C’è poca attenzione per
chi è in difficoltà: a causa dei tagli si fanno poche ore di compresenza e di
sostegno non offrendo le giuste possibilità a chi è svantaggiato. Un altro
problema grosso è quello dell’insufficienza degli spazi: poche aule attrezzate
per le attività, molto spesso persino durante le ore alternative a religione
non si sa dove portare i bambini perché le stanze sono tutte occupate.

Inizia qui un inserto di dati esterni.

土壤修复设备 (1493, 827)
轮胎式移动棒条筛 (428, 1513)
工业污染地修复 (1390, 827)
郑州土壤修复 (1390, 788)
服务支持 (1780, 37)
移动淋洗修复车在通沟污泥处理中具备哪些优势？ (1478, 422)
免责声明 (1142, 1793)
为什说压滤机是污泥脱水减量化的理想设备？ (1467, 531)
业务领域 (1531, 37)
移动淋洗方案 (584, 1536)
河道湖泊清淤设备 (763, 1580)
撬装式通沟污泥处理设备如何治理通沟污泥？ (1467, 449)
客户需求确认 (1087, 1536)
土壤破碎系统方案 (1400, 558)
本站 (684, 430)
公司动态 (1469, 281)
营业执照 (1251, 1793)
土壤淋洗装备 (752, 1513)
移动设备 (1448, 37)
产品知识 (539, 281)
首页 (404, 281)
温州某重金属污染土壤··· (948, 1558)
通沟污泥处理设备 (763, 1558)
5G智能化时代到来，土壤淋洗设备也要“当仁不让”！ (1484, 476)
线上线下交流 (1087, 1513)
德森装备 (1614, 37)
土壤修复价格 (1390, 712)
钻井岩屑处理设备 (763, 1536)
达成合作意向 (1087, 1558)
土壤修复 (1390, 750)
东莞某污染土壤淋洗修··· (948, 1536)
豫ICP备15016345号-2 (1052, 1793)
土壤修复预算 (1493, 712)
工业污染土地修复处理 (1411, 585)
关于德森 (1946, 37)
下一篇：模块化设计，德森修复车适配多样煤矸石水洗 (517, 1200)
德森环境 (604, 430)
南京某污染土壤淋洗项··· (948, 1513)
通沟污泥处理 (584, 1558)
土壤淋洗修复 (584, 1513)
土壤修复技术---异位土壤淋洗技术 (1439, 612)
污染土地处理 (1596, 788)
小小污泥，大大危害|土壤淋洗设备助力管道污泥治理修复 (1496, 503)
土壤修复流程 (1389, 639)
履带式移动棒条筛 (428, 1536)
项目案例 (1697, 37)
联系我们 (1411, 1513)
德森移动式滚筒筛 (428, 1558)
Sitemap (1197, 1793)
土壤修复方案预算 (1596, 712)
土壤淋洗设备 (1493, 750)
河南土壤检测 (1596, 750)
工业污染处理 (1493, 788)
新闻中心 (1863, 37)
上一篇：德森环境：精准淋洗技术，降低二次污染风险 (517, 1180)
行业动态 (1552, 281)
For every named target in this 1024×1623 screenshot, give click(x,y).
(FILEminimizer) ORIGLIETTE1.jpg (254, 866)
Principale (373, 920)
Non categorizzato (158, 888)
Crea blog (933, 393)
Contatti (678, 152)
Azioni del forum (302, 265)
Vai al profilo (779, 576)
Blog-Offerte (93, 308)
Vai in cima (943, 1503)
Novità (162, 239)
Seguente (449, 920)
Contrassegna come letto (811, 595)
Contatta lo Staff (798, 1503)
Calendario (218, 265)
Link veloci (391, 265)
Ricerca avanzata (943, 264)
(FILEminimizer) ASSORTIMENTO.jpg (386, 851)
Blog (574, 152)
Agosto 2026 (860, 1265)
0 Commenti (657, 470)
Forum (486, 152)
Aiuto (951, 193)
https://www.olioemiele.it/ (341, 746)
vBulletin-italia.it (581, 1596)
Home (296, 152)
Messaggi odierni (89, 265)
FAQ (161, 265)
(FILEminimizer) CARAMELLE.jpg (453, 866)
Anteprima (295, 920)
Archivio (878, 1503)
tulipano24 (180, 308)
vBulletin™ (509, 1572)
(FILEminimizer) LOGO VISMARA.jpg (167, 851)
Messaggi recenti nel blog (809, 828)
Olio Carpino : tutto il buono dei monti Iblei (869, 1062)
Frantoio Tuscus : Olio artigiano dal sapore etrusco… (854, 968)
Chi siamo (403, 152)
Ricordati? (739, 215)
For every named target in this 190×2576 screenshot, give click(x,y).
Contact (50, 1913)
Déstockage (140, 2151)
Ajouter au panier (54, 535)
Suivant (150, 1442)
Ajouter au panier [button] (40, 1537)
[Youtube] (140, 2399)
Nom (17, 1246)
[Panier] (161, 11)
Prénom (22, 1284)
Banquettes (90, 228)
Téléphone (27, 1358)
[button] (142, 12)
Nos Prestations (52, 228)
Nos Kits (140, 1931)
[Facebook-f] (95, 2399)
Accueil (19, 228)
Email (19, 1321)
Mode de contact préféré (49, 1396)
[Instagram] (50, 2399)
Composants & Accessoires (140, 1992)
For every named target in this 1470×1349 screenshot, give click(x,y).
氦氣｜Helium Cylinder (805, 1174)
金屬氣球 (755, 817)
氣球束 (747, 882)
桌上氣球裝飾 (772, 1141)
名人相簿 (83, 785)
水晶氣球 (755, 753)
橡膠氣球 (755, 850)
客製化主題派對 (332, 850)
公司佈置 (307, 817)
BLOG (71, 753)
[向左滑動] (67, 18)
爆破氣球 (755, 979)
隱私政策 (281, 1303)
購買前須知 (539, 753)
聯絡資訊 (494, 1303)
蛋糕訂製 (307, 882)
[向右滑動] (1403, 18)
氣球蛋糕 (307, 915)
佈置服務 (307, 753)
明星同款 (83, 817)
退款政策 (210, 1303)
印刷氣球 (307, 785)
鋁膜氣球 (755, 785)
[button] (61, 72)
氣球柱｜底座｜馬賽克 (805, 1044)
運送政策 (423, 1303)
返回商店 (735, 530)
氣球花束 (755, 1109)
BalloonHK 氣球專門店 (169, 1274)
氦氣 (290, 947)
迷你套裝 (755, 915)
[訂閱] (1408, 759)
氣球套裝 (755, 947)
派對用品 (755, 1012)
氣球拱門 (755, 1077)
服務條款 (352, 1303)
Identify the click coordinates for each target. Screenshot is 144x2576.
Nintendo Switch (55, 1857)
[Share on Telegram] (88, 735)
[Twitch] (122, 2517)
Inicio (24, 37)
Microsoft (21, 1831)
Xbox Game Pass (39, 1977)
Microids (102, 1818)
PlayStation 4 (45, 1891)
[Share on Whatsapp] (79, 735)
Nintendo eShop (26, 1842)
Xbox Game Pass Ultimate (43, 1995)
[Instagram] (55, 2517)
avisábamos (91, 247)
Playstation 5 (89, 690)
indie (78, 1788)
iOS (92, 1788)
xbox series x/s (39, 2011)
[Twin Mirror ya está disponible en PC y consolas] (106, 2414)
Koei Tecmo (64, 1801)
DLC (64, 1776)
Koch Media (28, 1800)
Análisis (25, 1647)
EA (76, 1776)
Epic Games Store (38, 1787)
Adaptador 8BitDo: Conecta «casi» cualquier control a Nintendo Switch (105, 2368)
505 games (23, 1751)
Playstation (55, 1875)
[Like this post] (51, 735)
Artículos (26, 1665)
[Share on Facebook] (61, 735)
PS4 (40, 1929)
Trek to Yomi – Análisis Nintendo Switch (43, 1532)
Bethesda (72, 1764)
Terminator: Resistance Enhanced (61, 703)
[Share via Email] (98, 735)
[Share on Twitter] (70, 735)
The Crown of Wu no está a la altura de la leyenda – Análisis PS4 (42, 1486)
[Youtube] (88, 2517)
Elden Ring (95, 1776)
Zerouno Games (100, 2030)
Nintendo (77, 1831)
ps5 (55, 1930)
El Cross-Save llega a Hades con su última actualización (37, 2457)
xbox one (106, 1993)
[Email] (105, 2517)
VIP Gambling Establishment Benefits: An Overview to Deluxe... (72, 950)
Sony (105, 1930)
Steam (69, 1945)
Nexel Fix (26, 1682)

Purtroppo la situazione, soprattutto dal punto di vista economico, non è delle
migliori e così gli sforzi delle maestre, ma anche del comune che ha sempre
fatto tutto quello che poteva per la scuola, restano troppo spesso vani. Si
tenga presente inoltre che c’è stato un forte incremento di iscritti negli
ultimi anni (ad oggi 360 alunni in totale), dovuto tanto alla chiusura dei
plessi di Camazzole, quanto all’arrivo di numerosi stranieri.
A
proposito di stranieri: com’è la loro integrazione nella scuola e il rapporto
con i compagni?
I bambini stranieri sono
in media 5-6 per classe. Se sono nati qui non hanno alcun problema, né di
adattamento, né didattico. Se invece sono arrivati da poco hanno ovviamente
enormi difficoltà linguistiche e, non potendoci essere un insegnante che si
occupa in particolare di loro, sono affidati esclusivamente alla generosità di
qualche maestra. Il rapporto coi compagni invece è splendido: da questo punto
di vista i bambini ci insegnano moltissimo sull’accettare “il diverso”, non
fanno nessun tipo di distinzione, il loro comportamento è assolutamente
spontaneo e libero da pregiudizi, non si chiedono mai il perché se qualcuno
svolge un lavoro personalizzato differente dal loro. Quando in classe c’è un
compagno in difficoltà non glielo fanno pesare, anzi, se quest’ultimo ha un
successo scolastico sono i primi a metterlo in evidenza. Non ci sono bambini
emarginati, la classe è una sorta di grande famiglia in cui tutti si prendono
cura degli altri vicendevolmente.
Ha
qualche episodio particolare che le è rimasto impresso?
Mi ricordo di un ragazzo
che aveva la capacità di trasmettere filo e per segno tutte le problematiche di
casa. Un giorno uggioso di maggio, vedendolo assorto nei suoi pensieri gli
chiesi a cosa stava pensando e lui mi rispose: «Maestra, dizito chei slarga el
madego stamattina?». Io stavo spiegando e lui pensava al fieno! Un’altra volta
ho dato come compito un testo in cui dovevano usare tutti i dati sensoriali. A
distanza di anni ricordo ancora il suo lavoro, breve ma in cui diceva tutto; si
intitolava “Serate in famiglia” ed era così: «Era una sera d’estate, la luna si
specchiava nella busa del pisso. A un certo punto abbiamo sentito splash. La
cavera era caduta nella busa del pisso». Un altro episodio divertente è quello
del “gato recion”: avevo dato un tema sull’animale domestico. Un bambino parla
del suo gatto e scrive: «Quando il mio gatto sente i morosi che lo chiamano
miagolando vuole andare fuori». Convinta che si trattasse di una gatta corressi
tutti i maschili in femminili. Quando riconsegnai il tema il bambino mi disse
che il suo gatto era maschio; a questo punto intervenne un secondo alunno:
«Aeora el to gato lè recion!». Un terzo immancabilmente mi chiede: «Cosa vuol
dire “recion”?»; io imbarazzata rispondo che significa che ha le orecchie
grandi mentre il secondo alunno mi fissa scuotendo la testa. Altri bei ricordi
sono legati alle feste sportive di fine anno che costavano sempre grande fatica
ma davano pure innumerevoli soddisfazioni. E mi emoziona ogni volta che, magari
subito dopo averli rimproverati, i bimbi ti chiedono: «Maestra, vuoi un caffè?
Perché ti vedo stanca».
Per
concludere: che consiglio darebbe a chi sta per intraprendere la carriera di
insegnante?
L’unico consiglio che mi
sento di dare è di non essere mai troppo sicuri; bisogna fermarsi continuamente
a riflettere su ciò che si fa e chiedersi se lo si è fatto bene. È necessario
mettersi costantemente in discussione e aprirsi al confronto con gli altri.